── Records for the exercise

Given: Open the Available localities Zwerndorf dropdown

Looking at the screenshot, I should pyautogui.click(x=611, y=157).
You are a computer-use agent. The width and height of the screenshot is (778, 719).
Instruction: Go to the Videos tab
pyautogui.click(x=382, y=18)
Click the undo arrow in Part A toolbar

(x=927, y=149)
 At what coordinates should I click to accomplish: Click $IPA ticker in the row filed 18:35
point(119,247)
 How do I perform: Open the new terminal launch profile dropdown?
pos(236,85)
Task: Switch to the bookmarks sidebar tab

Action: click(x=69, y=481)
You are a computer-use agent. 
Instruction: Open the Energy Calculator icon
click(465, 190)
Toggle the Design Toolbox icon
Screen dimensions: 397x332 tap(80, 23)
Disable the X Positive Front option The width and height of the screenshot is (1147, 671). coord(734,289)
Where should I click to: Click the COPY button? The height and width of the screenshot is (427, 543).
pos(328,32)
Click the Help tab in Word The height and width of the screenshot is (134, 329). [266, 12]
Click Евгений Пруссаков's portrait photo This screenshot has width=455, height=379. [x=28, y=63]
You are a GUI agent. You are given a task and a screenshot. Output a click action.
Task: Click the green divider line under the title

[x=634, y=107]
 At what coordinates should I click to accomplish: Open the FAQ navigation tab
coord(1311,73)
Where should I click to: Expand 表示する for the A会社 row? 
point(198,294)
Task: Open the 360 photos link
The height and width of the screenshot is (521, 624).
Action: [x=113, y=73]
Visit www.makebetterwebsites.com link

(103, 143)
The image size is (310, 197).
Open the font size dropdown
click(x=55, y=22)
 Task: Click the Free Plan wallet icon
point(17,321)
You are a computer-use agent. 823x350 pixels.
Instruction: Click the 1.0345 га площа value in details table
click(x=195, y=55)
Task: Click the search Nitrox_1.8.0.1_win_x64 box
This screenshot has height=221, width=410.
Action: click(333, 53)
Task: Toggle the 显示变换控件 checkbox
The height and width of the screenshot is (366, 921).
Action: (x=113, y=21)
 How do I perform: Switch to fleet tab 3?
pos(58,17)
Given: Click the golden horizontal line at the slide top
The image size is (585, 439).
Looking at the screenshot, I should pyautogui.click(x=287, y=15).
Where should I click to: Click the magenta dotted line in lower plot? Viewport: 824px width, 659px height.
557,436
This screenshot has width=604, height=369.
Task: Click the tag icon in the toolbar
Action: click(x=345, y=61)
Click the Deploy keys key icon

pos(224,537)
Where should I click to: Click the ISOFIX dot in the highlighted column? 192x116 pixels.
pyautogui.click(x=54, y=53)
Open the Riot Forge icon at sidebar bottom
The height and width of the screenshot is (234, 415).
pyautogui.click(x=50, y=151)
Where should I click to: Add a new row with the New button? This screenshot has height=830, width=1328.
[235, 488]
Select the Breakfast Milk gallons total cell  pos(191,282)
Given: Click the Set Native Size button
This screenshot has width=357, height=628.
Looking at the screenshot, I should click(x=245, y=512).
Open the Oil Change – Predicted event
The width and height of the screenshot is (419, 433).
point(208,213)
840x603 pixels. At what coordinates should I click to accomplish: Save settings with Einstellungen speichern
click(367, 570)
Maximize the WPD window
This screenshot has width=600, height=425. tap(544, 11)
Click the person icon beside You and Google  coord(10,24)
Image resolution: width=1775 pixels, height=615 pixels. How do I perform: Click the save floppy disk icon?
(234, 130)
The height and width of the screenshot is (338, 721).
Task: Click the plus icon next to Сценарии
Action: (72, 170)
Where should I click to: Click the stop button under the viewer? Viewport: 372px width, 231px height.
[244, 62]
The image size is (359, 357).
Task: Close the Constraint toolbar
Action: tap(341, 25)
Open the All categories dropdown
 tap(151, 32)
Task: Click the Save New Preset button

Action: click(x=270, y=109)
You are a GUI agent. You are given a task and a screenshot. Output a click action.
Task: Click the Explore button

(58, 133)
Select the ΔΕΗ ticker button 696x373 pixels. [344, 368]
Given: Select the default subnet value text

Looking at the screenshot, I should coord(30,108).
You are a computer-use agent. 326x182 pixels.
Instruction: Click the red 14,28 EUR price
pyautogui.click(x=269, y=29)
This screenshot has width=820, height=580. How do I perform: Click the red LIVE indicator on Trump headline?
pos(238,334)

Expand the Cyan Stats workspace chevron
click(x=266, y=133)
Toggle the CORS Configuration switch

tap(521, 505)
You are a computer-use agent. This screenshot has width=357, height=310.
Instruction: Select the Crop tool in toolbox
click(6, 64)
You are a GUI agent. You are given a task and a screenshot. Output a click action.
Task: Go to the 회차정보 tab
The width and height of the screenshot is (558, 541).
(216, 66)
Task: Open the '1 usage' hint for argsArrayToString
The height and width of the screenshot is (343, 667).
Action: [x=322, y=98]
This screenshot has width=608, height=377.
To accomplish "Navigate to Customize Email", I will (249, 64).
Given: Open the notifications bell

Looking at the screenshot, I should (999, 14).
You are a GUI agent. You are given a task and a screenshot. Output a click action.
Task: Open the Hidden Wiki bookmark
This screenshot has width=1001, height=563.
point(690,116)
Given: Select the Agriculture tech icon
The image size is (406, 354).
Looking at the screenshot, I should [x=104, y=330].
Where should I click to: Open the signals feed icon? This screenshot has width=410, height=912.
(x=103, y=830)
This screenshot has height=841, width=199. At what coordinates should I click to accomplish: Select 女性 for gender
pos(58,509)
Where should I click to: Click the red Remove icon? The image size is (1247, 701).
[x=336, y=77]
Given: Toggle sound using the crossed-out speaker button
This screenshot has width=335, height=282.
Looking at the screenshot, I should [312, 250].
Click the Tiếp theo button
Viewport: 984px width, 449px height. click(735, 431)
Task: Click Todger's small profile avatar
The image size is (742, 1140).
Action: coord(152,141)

────

## Instructions to follow
Please return all of the records exactly as they appear.

## Solution to this exercise
Given: Open the Available localities Zwerndorf dropdown

Looking at the screenshot, I should pyautogui.click(x=611, y=157).
You are a computer-use agent. The width and height of the screenshot is (778, 719).
Instruction: Go to the Videos tab
pyautogui.click(x=382, y=18)
Click the undo arrow in Part A toolbar

(x=927, y=149)
 At what coordinates should I click to accomplish: Click $IPA ticker in the row filed 18:35
point(119,247)
 How do I perform: Open the new terminal launch profile dropdown?
pos(236,85)
Task: Switch to the bookmarks sidebar tab

Action: click(x=69, y=481)
You are a computer-use agent. 
Instruction: Open the Energy Calculator icon
click(465, 190)
Toggle the Design Toolbox icon
Screen dimensions: 397x332 tap(80, 23)
Disable the X Positive Front option The width and height of the screenshot is (1147, 671). coord(734,289)
Where should I click to: Click the COPY button? The height and width of the screenshot is (427, 543).
pos(328,32)
Click the Help tab in Word The height and width of the screenshot is (134, 329). [266, 12]
Click Евгений Пруссаков's portrait photo This screenshot has width=455, height=379. [x=28, y=63]
You are a GUI agent. You are given a task and a screenshot. Output a click action.
Task: Click the green divider line under the title

[x=634, y=107]
 At what coordinates should I click to accomplish: Open the FAQ navigation tab
coord(1311,73)
Where should I click to: Expand 表示する for the A会社 row? 
point(198,294)
Task: Open the 360 photos link
The height and width of the screenshot is (521, 624).
Action: [x=113, y=73]
Visit www.makebetterwebsites.com link

(103, 143)
The image size is (310, 197).
Open the font size dropdown
click(x=55, y=22)
 Task: Click the Free Plan wallet icon
point(17,321)
You are a computer-use agent. 823x350 pixels.
Instruction: Click the 1.0345 га площа value in details table
click(x=195, y=55)
Task: Click the search Nitrox_1.8.0.1_win_x64 box
This screenshot has height=221, width=410.
Action: click(333, 53)
Task: Toggle the 显示变换控件 checkbox
The height and width of the screenshot is (366, 921).
Action: (x=113, y=21)
 How do I perform: Switch to fleet tab 3?
pos(58,17)
Given: Click the golden horizontal line at the slide top
The image size is (585, 439).
Looking at the screenshot, I should pyautogui.click(x=287, y=15).
Where should I click to: Click the magenta dotted line in lower plot? Viewport: 824px width, 659px height.
557,436
This screenshot has width=604, height=369.
Task: Click the tag icon in the toolbar
Action: click(x=345, y=61)
Click the Deploy keys key icon

pos(224,537)
Where should I click to: Click the ISOFIX dot in the highlighted column? 192x116 pixels.
pyautogui.click(x=54, y=53)
Open the Riot Forge icon at sidebar bottom
The height and width of the screenshot is (234, 415).
pyautogui.click(x=50, y=151)
Where should I click to: Add a new row with the New button? This screenshot has height=830, width=1328.
[235, 488]
Select the Breakfast Milk gallons total cell  pos(191,282)
Given: Click the Set Native Size button
This screenshot has width=357, height=628.
Looking at the screenshot, I should click(x=245, y=512).
Open the Oil Change – Predicted event
The width and height of the screenshot is (419, 433).
point(208,213)
840x603 pixels. At what coordinates should I click to accomplish: Save settings with Einstellungen speichern
click(367, 570)
Maximize the WPD window
This screenshot has width=600, height=425. tap(544, 11)
Click the person icon beside You and Google  coord(10,24)
Image resolution: width=1775 pixels, height=615 pixels. How do I perform: Click the save floppy disk icon?
(234, 130)
The height and width of the screenshot is (338, 721).
Task: Click the plus icon next to Сценарии
Action: (72, 170)
Where should I click to: Click the stop button under the viewer? Viewport: 372px width, 231px height.
[244, 62]
The image size is (359, 357).
Task: Close the Constraint toolbar
Action: tap(341, 25)
Open the All categories dropdown
 tap(151, 32)
Task: Click the Save New Preset button

Action: click(x=270, y=109)
You are a GUI agent. You are given a task and a screenshot. Output a click action.
Task: Click the Explore button

(58, 133)
Select the ΔΕΗ ticker button 696x373 pixels. [344, 368]
Given: Select the default subnet value text

Looking at the screenshot, I should coord(30,108).
You are a computer-use agent. 326x182 pixels.
Instruction: Click the red 14,28 EUR price
pyautogui.click(x=269, y=29)
This screenshot has width=820, height=580. How do I perform: Click the red LIVE indicator on Trump headline?
pos(238,334)

Expand the Cyan Stats workspace chevron
click(x=266, y=133)
Toggle the CORS Configuration switch

tap(521, 505)
You are a computer-use agent. This screenshot has width=357, height=310.
Instruction: Select the Crop tool in toolbox
click(6, 64)
You are a GUI agent. You are given a task and a screenshot. Output a click action.
Task: Go to the 회차정보 tab
The width and height of the screenshot is (558, 541).
(216, 66)
Task: Open the '1 usage' hint for argsArrayToString
The height and width of the screenshot is (343, 667).
Action: [x=322, y=98]
This screenshot has width=608, height=377.
To accomplish "Navigate to Customize Email", I will (249, 64).
Given: Open the notifications bell

Looking at the screenshot, I should (999, 14).
You are a GUI agent. You are given a task and a screenshot. Output a click action.
Task: Open the Hidden Wiki bookmark
This screenshot has width=1001, height=563.
point(690,116)
Given: Select the Agriculture tech icon
The image size is (406, 354).
Looking at the screenshot, I should [x=104, y=330].
Where should I click to: Open the signals feed icon? This screenshot has width=410, height=912.
(x=103, y=830)
This screenshot has height=841, width=199. At what coordinates should I click to accomplish: Select 女性 for gender
pos(58,509)
Where should I click to: Click the red Remove icon? The image size is (1247, 701).
[x=336, y=77]
Given: Toggle sound using the crossed-out speaker button
This screenshot has width=335, height=282.
Looking at the screenshot, I should [312, 250].
Click the Tiếp theo button
Viewport: 984px width, 449px height. click(735, 431)
Task: Click Todger's small profile avatar
The image size is (742, 1140).
Action: coord(152,141)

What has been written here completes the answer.